— Start of EXTRACTED RECORDS —
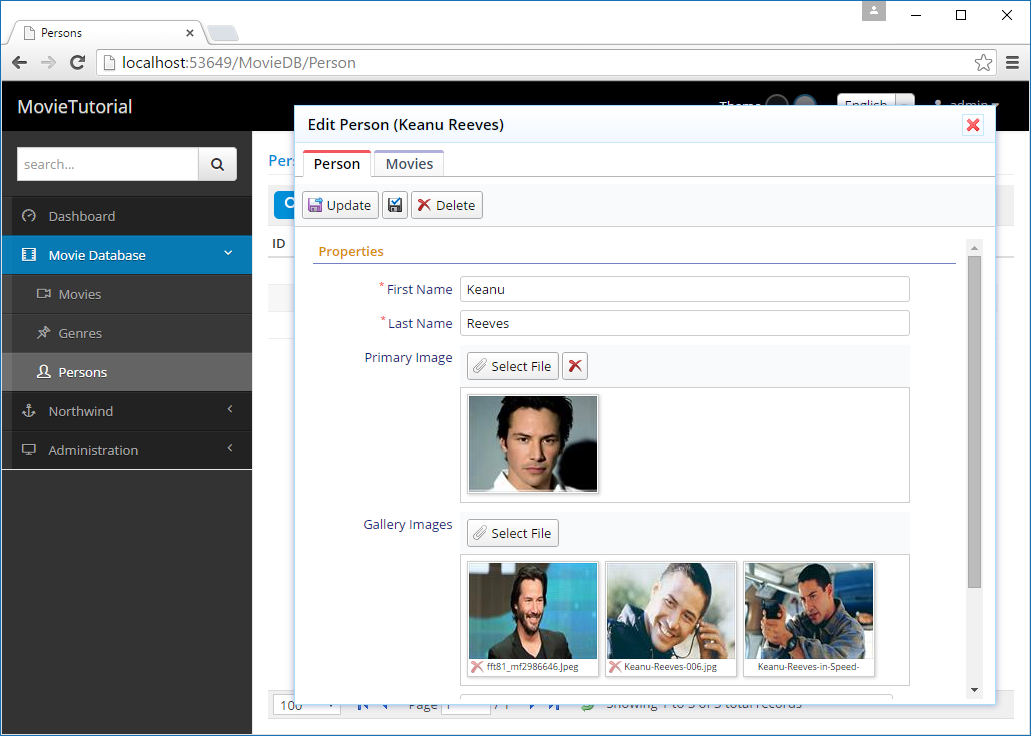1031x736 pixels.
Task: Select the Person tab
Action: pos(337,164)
— End of EXTRACTED RECORDS —
— Start of EXTRACTED RECORDS —
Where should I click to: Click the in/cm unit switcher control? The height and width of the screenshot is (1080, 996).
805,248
— End of EXTRACTED RECORDS —
— Start of EXTRACTED RECORDS —
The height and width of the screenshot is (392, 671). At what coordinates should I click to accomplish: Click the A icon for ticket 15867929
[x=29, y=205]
— End of EXTRACTED RECORDS —
** WORK INSTRUCTIONS **
Return every line from the one containing "1031x736 pixels." down to the one containing "Action: pos(337,164)", both included, exactly as they appear in the records. Leave the pictures out of your answer.

** TASK ANSWER **
1031x736 pixels.
Task: Select the Person tab
Action: pos(337,164)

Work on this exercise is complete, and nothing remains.